Part 11

Sebuah notifikasi pesan masuk dari sahabat Laili sewaktu di pondok, Mega.

[Kamu dapat undangan dari Anisa, nggak?]

[Enggak. Undangan manten?]

[Iya lah ... aku juga gak diundang. Tapi Aini diundang, lho. Katanya resepsi sederhana, sih]

[Oh ya sudah. Berarti ngundang yang dekat saja.]

[Kamu tahu nggak, calon suaminya itu ternyata duda.]

Deg!
Duda?

[Memang kenapa kalau calonnya duda? Yang penting orang baik dan mereka sama suka.]

[iissh ... status juga penting kali. Padahal kan dulu yang naksir kalangan gus cakep-cakep. Kok malah dapet duda. hehee ... kasihan, ya?]

Laili berpikir serendah itukah status duda yang menikah dengan seorang gadis? Padahal urusan jodoh 'kan mutlak atas campur tangan Allah. Sudah tertulis dalam lauh mahfuz si fulan berjodoh dengan fulana. Apa seperti itu tanggapan kebanyakan orang tentang status orang yang pernah menikah? Alangkah lebih baik jika orang tidak menghakimi mereka dengan pandangan miring.

[Ya sudah, mungkin memang jodohnya Anisa seperti itu. Kita doakan saja dari jauh.]

Tak ingin berkomentar aneh-aneh tentang orang lain, Laili memungkasi balasan pesan tersebut. Tapi ... dia ingin tahu bagaimana pendapat Mega jika dia menikah dengan seorang duda. Iseng, dikirimkannya pesan lagi.

[Ga, kalau seumpama kamu dilamar seorang duda bagaimana?]

[Kenapa tanya begitu?]

[Ya tanya saja. Pingin tahu pendapatmu.]

[Kalau aku ya mikir-mikir dulu dudanya kek gimana?]

[Maksudnya?]

[Kalau duda karena cerai hidup, bisa jadi pria atau wanita yang gak beres. Harus diselidiki dulu. Kalau ternyata si pria yang salah, suka kasar atau suka main wanita, misalnya. Aku sih ogah!]

[Beda lagi kalau pria yang ditinggal meninggal, ya itu takdir. Tapi kalau punya anak, harus penyesuaian juga sama anaknya. Asal orangnya baik dan sholeh seperti yang kamu bilang tadi, bakal aku pertimbangkan.]

Balasan pesan Mega membuat Laili berpikir tentang Halim.

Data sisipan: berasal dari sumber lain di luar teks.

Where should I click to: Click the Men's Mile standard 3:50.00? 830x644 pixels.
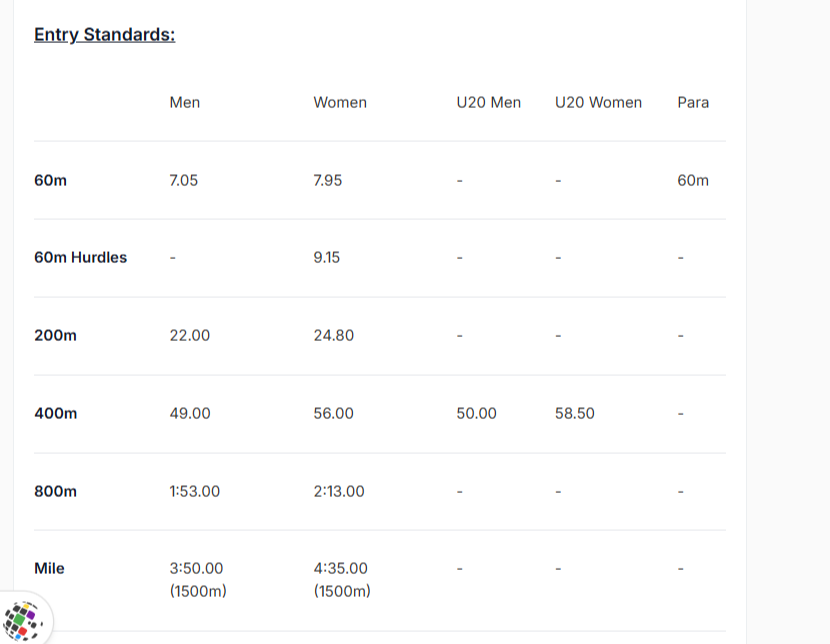197,568
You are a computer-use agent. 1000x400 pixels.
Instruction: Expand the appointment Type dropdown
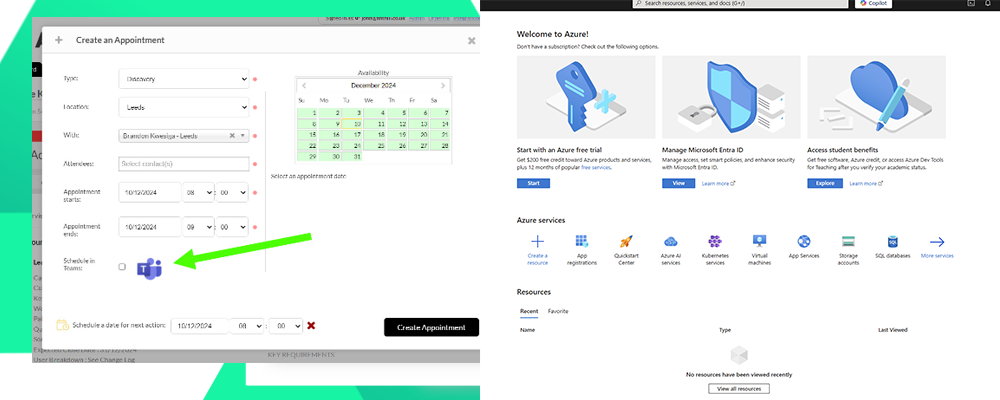pyautogui.click(x=183, y=79)
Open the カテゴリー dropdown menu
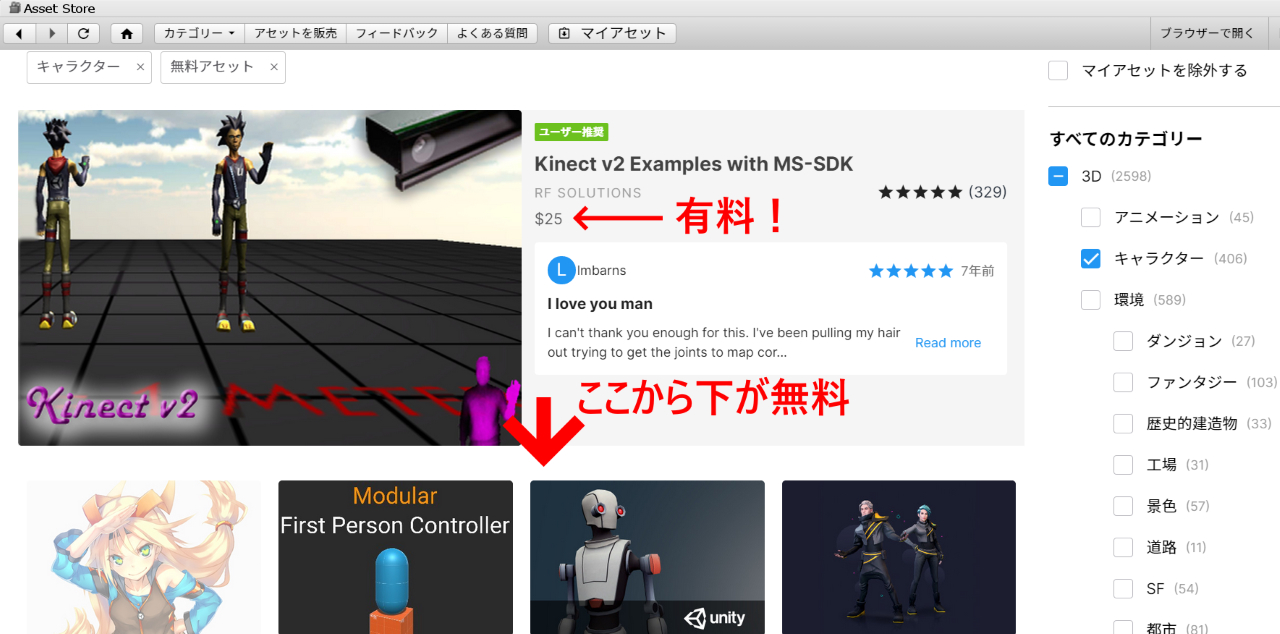1280x634 pixels. tap(199, 33)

[Kalau cerai mati dan nggak ada anak, gimana?]

[Malah enak lah. Seperti jejaka, tapi lebih berpengalaman.]

[Maksudnya?]

[Duuhh ... kamu itu kuper atau dodol, sih? Ya jelas berpengalaman dalam asmara, donk. Terutama urusan ranjang. Wkwkwkkk ...]

"Ampun deh, anak ini otaknya konslet kali," lirih Laili geli.

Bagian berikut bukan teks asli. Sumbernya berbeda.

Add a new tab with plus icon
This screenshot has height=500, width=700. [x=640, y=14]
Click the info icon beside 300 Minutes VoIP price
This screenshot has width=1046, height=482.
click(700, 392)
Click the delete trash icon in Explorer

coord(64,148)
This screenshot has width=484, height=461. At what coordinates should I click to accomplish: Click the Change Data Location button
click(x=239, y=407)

[Dasar jomblo kebelet nikah! Wkwkwkkk ...]

Setelah selesai berbalas pesan dengan Mega, Laili memikirkan kembali tentang Halim. Walaupun duda, tapi Halim orang yang baik dan entah kenapa hatinya berbunga-bunga saat pria tersebut mengatakan takut kehilangan Laili. Katakan tak ada yang salah dengan statusnya, Tapi ... entahlah. Hati Laili masih ragu. Mengingat perjuangan Azka untuk mendapatkan hatinya kembali setelah penolakan yang pertama dulu. Apa Laili tega harus menolak untuk kedua kali?

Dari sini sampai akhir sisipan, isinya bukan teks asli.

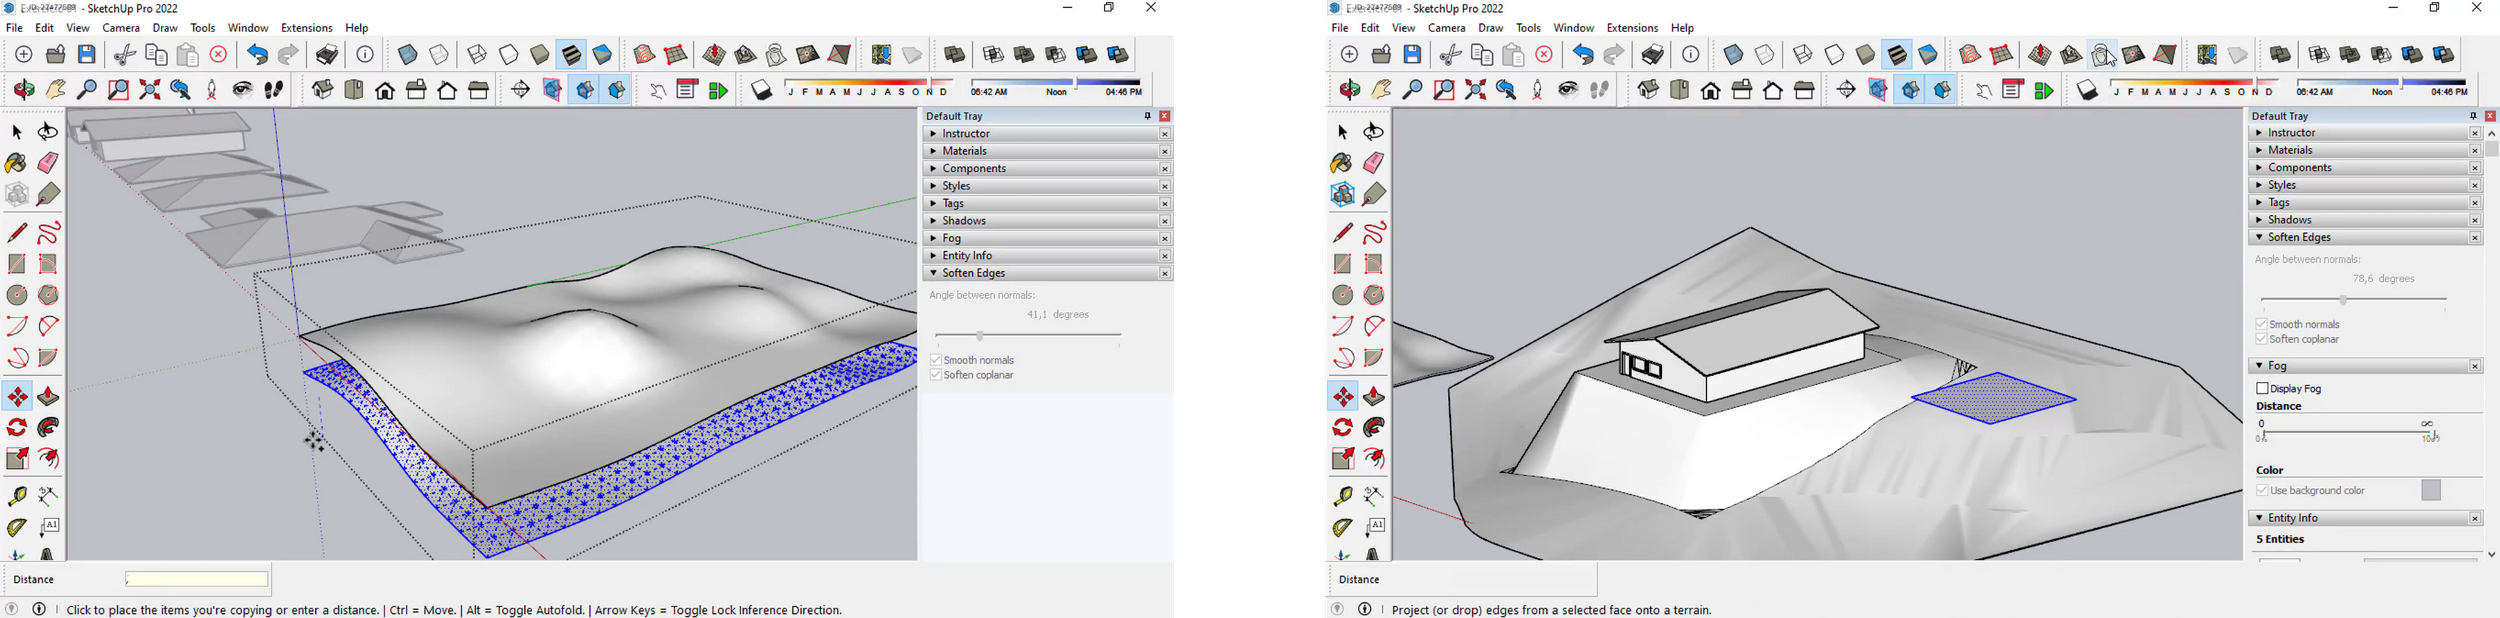Open the Extensions menu in the left window
Screen dimensions: 2500x618
coord(306,28)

"Ya Allah ... berikan petunjuk-Mu. Kali ini aku benar-benar merasakan kegalauan tentang jodohku. Aku sangat mengharapkan bantuan-Mu, Ya Allah ... bantulah aku."

---***---

Terbangun pukul dua dini hari, Laili meniatkan diri untuk mengerjakan sholat istikharah. Bagaimana pun urusan jodoh, dia tak boleh semberono. Harus melibatkan Allah dalam menentukan yang terbaik menurut-Nya. Bisa jadi apa yang kita suka, tidak berlaku untuk Allah. Karena ada rencana yang lebih indah di belakangnya.

Laili belajar dari perasaannya kepada Hilmi beberapa bulan lalu. Garis jodoh tak akan pernah tertukar. Kita hanya berusaha memastikannya melalui pendekatan pada Sang Pemberi Jodoh.

"Ya Allah ... Ya Rahman, Ya Rahim ... Berikanlah petunjuk-Mu atas apa yang sedang berlaku pada diriku, untuk urusan jodohku. Jika Ustaz Azka adalah jodohku, maka mudahkanlah langkah kami menuju halal. Tapi jika bukan, berikan kesabaran kepada kami untuk menerimanya. Mantapkanlah hatiku mengambil keputusan yang terbaik menurut-Mu. Semoga Engkau mudahkan semuanya, Ya Rabb ... Aamiin ...."

Setelah melaksanakan sholat istikharah, dia melanjutkan tidurnya. Berharap Allah memberi petunjuk lewat mimpi. Tapi jika tidak, semoga kian hari kian mantap hatinya menentukan pilihannya.

---***---

Azka duduk bersebelahan dengan ayahnya. Di sofa samping duduklah Abah Said dan Umi Khoir. Sedangkan Laili duduk di kursi single dengan pandangan menunduk. Suasana seperti ini pernah dialaminya beberapa bulan lalu. Sehingga dia merasa dejavu ketika harus mengingatnya.

"Jadi begitu, Abah. Putra saya ingin mengkhitbah putri Abah Said, Nak Laili. Abah sudah mengenal putra saya. Jadi saya tidak akan mempromosikan muluk-muluk tentang Azka," ujar ayah Azka dengan tenang. Besar harapannya lamaran kali ini diterima.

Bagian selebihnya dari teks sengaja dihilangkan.